La Vierge enfant en extase
La Vierge enfant en extase
Francisco de Zurbarán, 1632-33 ou 1640-45, Metropolitan Museum of Art
Les spécialistes se divisent entre une datation précoce (MET) et une datation plus tardive (Odile Delenda, [4], p 524), mais dans les deux cas ce tableau a précédé La Maison de Nazareth.

Bien que les formats légèrement différents éliminent l’idée de pendants, le tableau semble avoir été conçu en parallèle de l’Enfant à l’épine :
- double rideau à la place du rideau simple (zones bleu sombre), lui même inspiré par celui de la Vierge cousant de Guido Reni ;
- même thème de la piqûre, avec d’une part la couronne d’épines et de l’autre l’aiguille plantée dans le coussin (en rouge) ;
- même petite table portant un livre (en jaune), mis à part l’absence de tiroir ;
- bouquet de lys et de roses (en rose).
Les objets spécifiques à chaque thème occupent des emplacements similaires (zones bleu clair) :
- sur la table, l’oeillet et le chardonneret (la Passion) ont été remplacées par des fleurettes bleues et des ciseaux (la Couture) ;
- sur le sol, les branches répandues laissent place à des fleurettes.
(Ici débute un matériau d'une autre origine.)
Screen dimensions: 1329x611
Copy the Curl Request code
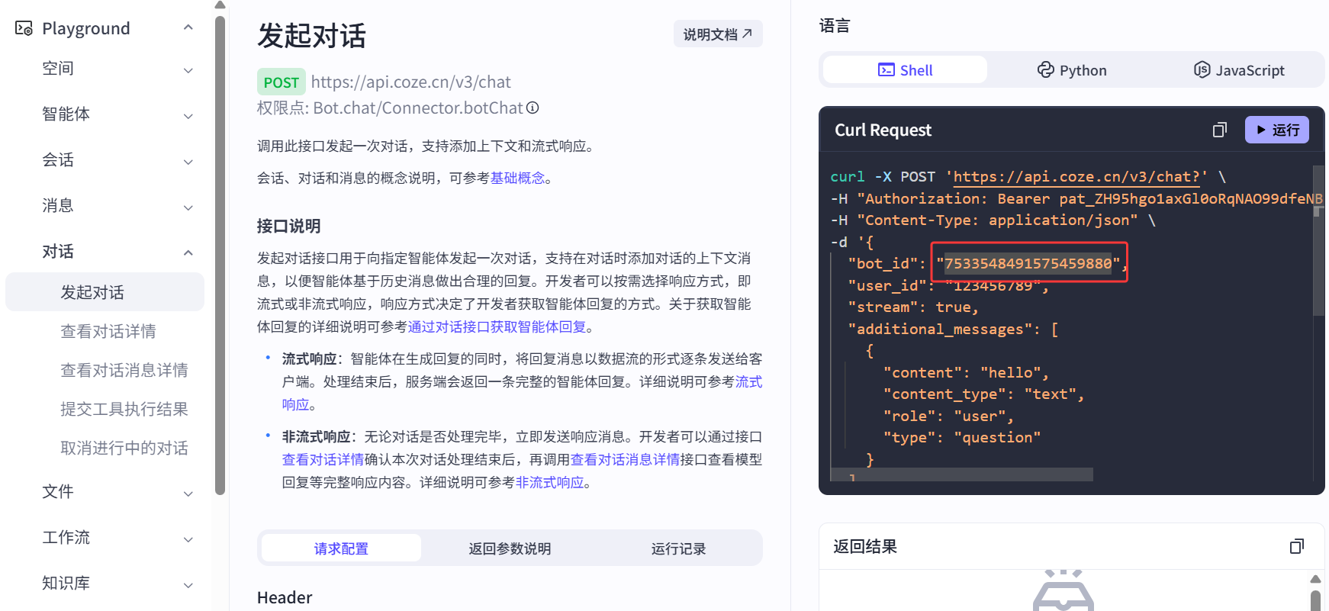(1219, 130)
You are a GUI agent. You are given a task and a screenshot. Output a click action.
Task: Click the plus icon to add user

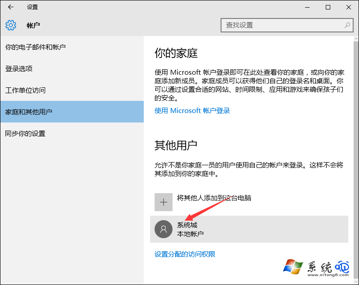[x=164, y=202]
Enfin, trois éléments spécifiques ont été ajoutés :
- le bucaro (pot de céramique) rempli d’eau, emblème de la pureté de la Vierge (cercle bleu clair) ;
- le panier avec le linge blanc, emblème lui-aussi de pureté et accessoire de couture (cercle bleu sombre) ;
- la gloire composée de têtes d’angelots (cercle orange).

La vierge cousant
Hieronymus Wierix, 1600-19
Une source possible est cette gravure, où on retrouve le bouquet, le panier à linge et deux anges au dessus de la Vierge, formant un triangles d’auréoles. Cette gravure a pour mérite de nous montrer deux utilisations du coussin à coudre posé sur les genoux : la Vierge l’a enveloppé avec le linge qu’elle est en train de repriser (le rideau du Temple ?), tandis que sa compagne de gauche a déroulé sur le sien la bande qu’elle est en train de broder.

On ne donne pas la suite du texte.